The three locations visited were in Cruger road (Washington, IL), Driveway pavement off US-150 (Peoria, IL) and I-74 Ramp (Peoria, IL). This study includes major interstate highway pavement, interstate exit ramps, local roads, and a driveway. Each section is presented separately below, with as many details of pour conditions and apparent damage to date.

3.1 Cruger Road, Washington, IL

This local road was poured in two stages, such that the eastbound side was poured in slightly cooler weather in the fall, and the westbound side was poured in hot summer conditions. Since the concrete mixture and pavement design were presumably the same as well as the loading, this section makes an ideal side-by-side comparison of the effects of higher concrete placement temperatures. It was examined on March 6, 2008.

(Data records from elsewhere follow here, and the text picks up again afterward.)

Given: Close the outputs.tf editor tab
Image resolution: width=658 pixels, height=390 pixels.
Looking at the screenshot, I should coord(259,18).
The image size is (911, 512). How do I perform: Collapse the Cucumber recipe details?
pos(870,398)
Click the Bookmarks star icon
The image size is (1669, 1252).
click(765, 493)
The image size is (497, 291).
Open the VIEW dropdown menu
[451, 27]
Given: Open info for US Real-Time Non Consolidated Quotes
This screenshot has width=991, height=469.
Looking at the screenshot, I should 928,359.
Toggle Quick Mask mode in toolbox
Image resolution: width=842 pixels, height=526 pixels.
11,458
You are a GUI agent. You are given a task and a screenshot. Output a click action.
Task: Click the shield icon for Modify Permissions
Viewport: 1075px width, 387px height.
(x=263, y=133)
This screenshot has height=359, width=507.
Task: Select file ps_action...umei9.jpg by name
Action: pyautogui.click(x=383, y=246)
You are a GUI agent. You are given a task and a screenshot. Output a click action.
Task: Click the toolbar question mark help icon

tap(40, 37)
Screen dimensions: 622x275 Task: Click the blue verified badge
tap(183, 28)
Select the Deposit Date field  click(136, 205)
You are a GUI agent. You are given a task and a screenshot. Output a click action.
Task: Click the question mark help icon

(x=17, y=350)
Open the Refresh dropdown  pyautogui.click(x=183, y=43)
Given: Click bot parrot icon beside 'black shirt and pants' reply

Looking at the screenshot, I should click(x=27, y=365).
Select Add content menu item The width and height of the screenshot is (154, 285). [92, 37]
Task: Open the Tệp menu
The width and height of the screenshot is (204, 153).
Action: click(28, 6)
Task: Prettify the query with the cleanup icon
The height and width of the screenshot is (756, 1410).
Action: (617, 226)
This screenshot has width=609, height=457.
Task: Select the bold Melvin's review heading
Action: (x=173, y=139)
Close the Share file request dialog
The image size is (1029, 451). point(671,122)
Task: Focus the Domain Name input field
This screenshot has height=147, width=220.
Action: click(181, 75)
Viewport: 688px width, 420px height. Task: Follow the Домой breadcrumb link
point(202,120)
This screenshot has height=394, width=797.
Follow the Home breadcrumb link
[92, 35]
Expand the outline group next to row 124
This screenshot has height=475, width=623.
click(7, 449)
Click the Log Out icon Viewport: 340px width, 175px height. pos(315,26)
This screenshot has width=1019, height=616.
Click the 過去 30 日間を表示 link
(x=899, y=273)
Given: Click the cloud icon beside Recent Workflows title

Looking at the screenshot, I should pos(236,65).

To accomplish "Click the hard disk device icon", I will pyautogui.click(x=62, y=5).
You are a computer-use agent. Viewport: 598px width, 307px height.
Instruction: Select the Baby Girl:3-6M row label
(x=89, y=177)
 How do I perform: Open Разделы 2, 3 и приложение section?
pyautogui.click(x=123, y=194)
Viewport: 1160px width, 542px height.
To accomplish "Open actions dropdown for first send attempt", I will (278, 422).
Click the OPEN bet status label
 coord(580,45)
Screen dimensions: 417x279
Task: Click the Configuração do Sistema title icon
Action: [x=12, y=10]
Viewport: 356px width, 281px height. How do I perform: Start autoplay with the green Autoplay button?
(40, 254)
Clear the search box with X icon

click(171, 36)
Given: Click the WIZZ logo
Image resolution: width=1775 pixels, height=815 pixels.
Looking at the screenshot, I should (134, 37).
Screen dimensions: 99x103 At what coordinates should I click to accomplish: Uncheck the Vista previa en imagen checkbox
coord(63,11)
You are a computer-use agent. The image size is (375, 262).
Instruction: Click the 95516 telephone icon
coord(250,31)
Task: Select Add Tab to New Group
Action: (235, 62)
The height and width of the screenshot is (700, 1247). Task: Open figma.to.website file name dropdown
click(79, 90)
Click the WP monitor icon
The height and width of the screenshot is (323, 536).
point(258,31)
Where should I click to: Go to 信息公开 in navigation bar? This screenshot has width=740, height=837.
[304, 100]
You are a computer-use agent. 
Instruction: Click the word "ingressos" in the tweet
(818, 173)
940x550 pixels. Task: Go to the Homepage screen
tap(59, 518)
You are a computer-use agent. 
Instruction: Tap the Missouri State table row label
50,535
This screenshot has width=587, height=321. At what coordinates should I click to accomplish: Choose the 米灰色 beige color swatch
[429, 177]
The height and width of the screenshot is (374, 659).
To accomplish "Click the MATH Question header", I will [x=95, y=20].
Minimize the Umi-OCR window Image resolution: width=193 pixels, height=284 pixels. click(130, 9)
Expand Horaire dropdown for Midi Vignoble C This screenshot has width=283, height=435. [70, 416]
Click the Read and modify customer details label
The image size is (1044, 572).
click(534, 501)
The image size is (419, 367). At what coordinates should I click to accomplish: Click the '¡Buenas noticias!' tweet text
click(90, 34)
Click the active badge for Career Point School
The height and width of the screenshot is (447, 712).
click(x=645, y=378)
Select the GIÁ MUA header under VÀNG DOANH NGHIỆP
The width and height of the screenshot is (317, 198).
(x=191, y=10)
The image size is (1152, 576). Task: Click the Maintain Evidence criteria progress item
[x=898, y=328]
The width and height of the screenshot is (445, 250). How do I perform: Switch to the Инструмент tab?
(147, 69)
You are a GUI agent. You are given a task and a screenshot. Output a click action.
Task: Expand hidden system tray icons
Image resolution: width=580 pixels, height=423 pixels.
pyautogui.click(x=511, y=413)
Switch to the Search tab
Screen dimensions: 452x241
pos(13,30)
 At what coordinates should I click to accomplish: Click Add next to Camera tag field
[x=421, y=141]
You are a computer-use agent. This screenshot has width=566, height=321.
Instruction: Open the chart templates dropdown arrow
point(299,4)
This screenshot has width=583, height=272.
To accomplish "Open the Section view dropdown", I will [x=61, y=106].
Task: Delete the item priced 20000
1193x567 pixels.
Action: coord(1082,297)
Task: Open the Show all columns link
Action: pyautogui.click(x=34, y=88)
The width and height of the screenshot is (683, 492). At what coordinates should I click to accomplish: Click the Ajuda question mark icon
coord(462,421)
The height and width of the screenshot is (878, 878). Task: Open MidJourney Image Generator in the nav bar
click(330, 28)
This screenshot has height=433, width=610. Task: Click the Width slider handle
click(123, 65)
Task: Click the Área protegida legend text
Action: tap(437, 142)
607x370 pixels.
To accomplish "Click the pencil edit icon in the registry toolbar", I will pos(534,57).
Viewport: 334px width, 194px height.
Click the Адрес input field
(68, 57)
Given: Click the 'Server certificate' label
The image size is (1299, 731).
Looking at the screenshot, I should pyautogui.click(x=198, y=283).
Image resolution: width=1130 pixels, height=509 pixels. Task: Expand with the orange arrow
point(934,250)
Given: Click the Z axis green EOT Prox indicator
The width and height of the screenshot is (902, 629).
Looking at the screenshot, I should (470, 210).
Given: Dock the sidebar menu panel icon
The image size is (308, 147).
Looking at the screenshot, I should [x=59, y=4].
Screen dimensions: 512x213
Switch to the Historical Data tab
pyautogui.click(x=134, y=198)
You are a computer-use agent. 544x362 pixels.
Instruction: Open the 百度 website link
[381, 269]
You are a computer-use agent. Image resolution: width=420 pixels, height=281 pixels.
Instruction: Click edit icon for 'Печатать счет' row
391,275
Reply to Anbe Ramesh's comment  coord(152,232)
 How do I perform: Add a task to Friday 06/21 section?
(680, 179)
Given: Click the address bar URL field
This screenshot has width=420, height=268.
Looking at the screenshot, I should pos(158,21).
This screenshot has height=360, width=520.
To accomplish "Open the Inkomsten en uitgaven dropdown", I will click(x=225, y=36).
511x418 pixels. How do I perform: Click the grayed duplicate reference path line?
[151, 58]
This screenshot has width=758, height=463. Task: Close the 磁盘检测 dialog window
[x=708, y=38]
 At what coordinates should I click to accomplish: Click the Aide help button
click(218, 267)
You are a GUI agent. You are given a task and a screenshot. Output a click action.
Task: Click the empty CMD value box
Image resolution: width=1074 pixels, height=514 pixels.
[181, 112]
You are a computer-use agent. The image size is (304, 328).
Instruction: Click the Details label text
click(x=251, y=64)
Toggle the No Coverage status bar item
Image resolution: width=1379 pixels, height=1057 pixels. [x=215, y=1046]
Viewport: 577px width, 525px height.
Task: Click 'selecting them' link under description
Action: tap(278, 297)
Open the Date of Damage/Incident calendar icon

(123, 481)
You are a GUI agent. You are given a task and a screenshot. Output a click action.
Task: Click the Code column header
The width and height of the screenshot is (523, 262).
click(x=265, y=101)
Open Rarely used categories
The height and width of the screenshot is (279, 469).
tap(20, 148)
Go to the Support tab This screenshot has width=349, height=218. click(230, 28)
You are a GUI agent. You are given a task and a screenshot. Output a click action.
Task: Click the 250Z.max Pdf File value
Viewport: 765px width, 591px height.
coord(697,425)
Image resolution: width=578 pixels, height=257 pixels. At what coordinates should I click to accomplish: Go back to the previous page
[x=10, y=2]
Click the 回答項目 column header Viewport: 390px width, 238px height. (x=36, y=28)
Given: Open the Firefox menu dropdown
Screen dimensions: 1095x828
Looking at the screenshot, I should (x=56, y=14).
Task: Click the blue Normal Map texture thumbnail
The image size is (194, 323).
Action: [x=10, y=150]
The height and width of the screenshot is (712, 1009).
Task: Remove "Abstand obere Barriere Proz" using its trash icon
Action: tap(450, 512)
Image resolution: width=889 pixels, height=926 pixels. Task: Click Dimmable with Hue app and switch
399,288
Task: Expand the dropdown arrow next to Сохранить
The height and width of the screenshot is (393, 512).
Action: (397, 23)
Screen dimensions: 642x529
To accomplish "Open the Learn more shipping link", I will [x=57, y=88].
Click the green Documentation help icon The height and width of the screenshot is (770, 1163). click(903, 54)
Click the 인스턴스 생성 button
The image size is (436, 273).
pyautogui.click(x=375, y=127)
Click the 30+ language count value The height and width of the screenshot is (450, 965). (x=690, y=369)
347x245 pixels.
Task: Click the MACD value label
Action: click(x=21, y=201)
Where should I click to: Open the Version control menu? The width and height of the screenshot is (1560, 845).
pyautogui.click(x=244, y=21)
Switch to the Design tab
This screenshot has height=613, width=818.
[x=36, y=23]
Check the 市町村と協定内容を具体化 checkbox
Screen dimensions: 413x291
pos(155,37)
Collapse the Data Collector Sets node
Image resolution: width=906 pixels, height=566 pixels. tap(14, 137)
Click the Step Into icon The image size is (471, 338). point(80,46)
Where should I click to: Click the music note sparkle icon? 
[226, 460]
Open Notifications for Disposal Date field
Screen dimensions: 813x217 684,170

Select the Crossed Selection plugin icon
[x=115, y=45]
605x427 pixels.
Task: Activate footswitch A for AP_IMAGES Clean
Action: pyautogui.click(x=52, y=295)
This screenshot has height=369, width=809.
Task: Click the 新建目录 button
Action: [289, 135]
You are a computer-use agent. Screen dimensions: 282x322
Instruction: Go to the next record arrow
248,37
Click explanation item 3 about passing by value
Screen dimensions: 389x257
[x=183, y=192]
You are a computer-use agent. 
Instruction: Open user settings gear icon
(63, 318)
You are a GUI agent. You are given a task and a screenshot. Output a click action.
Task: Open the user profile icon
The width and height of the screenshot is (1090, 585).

Westbound Cruger Road was poured on August 29 and 30, 2007. The ambient air temperature ranged from 72 to 89 °F, and the weather was partly cloudy on the first day, and partly cloudy then sunny on the second day. The concrete was transported in agitating trucks, and the average haul time reported was 25–30 min. Concrete temperatures reported on the first day were between 86 and 94 °F (30 and 34.4 °C) and 84 and 92 °F (28.8 and 33.3 °C) on the second day. Concrete slump varied from 1.25 to 2.75 inches (3.2–7.0 cm), and air content ranged from 3.5 to 7.8 %.

Eastbound Cruger Road was poured on September 20 and 21, 2007. Weather conditions were clear on both days, with ambient temperatures between 66 and 90 °F (18.8 to 32.2 °C). Concrete temperatures between 83 and 91 °F (28.3 and 32.7 °C) were reported. Concrete was still transported in agitating trucks, and the average haul time was reported as ~25 min. Concrete slump varied from 1.25 to 2.00 inches (3.2–5.1 cm), and air content ranged from 3.6 to 8.7 %. Other than the ambient weather condition differences, each direction of the road was very similar in terms of materials and structural design.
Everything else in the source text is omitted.